_EXERCISE DIRECTIONS_
Copy out all the entries below, word for word.

(Data records)

┄┄┄┄┄┄┄┄┄┄┄┄┄┄┄┄┄┄┄┄

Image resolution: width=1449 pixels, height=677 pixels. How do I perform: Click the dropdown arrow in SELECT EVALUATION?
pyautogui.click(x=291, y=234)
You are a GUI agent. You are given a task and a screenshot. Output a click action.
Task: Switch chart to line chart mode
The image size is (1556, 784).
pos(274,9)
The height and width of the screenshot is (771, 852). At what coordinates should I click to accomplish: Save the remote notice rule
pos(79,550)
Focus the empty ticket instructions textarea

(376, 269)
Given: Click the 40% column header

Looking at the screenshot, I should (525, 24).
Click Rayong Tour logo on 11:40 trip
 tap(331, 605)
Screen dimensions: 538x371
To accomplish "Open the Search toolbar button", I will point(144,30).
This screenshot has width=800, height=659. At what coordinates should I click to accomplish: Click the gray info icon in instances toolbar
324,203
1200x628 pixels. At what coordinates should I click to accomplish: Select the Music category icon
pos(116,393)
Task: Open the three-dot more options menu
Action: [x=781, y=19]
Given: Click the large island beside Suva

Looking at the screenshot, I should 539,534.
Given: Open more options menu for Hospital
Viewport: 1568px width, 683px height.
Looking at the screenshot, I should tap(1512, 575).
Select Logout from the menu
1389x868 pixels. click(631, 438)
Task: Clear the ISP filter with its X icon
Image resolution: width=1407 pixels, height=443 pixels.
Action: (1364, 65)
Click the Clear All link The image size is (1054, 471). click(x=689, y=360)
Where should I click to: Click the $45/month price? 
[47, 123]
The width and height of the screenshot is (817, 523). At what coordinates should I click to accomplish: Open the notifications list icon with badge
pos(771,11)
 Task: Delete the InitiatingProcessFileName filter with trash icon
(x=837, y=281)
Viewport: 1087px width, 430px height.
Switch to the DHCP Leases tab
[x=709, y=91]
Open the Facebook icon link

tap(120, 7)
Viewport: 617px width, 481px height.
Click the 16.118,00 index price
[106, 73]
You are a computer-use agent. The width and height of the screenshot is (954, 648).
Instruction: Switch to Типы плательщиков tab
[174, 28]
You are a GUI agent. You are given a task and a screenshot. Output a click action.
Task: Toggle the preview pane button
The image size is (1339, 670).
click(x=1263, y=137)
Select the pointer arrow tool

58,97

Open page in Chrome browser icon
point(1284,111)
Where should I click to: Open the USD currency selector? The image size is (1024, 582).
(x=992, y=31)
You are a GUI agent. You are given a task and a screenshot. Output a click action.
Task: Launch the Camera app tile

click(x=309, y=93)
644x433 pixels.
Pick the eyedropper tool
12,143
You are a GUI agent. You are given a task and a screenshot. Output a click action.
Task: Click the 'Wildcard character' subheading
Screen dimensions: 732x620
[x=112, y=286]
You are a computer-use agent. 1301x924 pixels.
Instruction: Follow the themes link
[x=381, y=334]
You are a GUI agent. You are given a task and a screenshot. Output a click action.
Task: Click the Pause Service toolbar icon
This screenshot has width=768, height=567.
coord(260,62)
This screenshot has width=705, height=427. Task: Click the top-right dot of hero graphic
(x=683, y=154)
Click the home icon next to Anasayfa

┄┄┄┄┄┄┄┄┄┄┄┄┄┄┄┄┄┄┄┄

_FINISHED TASK_
Image resolution: width=1449 pixels, height=677 pixels. How do I perform: Click the dropdown arrow in SELECT EVALUATION?
pyautogui.click(x=291, y=234)
You are a GUI agent. You are given a task and a screenshot. Output a click action.
Task: Switch chart to line chart mode
The image size is (1556, 784).
pos(274,9)
The height and width of the screenshot is (771, 852). At what coordinates should I click to accomplish: Save the remote notice rule
pos(79,550)
Focus the empty ticket instructions textarea

(376, 269)
Given: Click the 40% column header

Looking at the screenshot, I should (525, 24).
Click Rayong Tour logo on 11:40 trip
 tap(331, 605)
Screen dimensions: 538x371
To accomplish "Open the Search toolbar button", I will point(144,30).
This screenshot has width=800, height=659. At what coordinates should I click to accomplish: Click the gray info icon in instances toolbar
324,203
1200x628 pixels. At what coordinates should I click to accomplish: Select the Music category icon
pos(116,393)
Task: Open the three-dot more options menu
Action: [x=781, y=19]
Given: Click the large island beside Suva

Looking at the screenshot, I should 539,534.
Given: Open more options menu for Hospital
Viewport: 1568px width, 683px height.
Looking at the screenshot, I should tap(1512, 575).
Select Logout from the menu
1389x868 pixels. click(631, 438)
Task: Clear the ISP filter with its X icon
Image resolution: width=1407 pixels, height=443 pixels.
Action: (1364, 65)
Click the Clear All link The image size is (1054, 471). click(x=689, y=360)
Where should I click to: Click the $45/month price? 
[47, 123]
The width and height of the screenshot is (817, 523). At what coordinates should I click to accomplish: Open the notifications list icon with badge
pos(771,11)
 Task: Delete the InitiatingProcessFileName filter with trash icon
(x=837, y=281)
Viewport: 1087px width, 430px height.
Switch to the DHCP Leases tab
[x=709, y=91]
Open the Facebook icon link

tap(120, 7)
Viewport: 617px width, 481px height.
Click the 16.118,00 index price
[106, 73]
You are a computer-use agent. The width and height of the screenshot is (954, 648).
Instruction: Switch to Типы плательщиков tab
[174, 28]
You are a GUI agent. You are given a task and a screenshot. Output a click action.
Task: Toggle the preview pane button
The image size is (1339, 670).
click(x=1263, y=137)
Select the pointer arrow tool

58,97

Open page in Chrome browser icon
point(1284,111)
Where should I click to: Open the USD currency selector? The image size is (1024, 582).
(x=992, y=31)
You are a GUI agent. You are given a task and a screenshot. Output a click action.
Task: Launch the Camera app tile

click(x=309, y=93)
644x433 pixels.
Pick the eyedropper tool
12,143
You are a GUI agent. You are given a task and a screenshot. Output a click action.
Task: Click the 'Wildcard character' subheading
Screen dimensions: 732x620
[x=112, y=286]
You are a computer-use agent. 1301x924 pixels.
Instruction: Follow the themes link
[x=381, y=334]
You are a GUI agent. You are given a task and a screenshot. Output a click action.
Task: Click the Pause Service toolbar icon
This screenshot has width=768, height=567.
coord(260,62)
This screenshot has width=705, height=427. Task: Click the top-right dot of hero graphic
(x=683, y=154)
Click the home icon next to Anasayfa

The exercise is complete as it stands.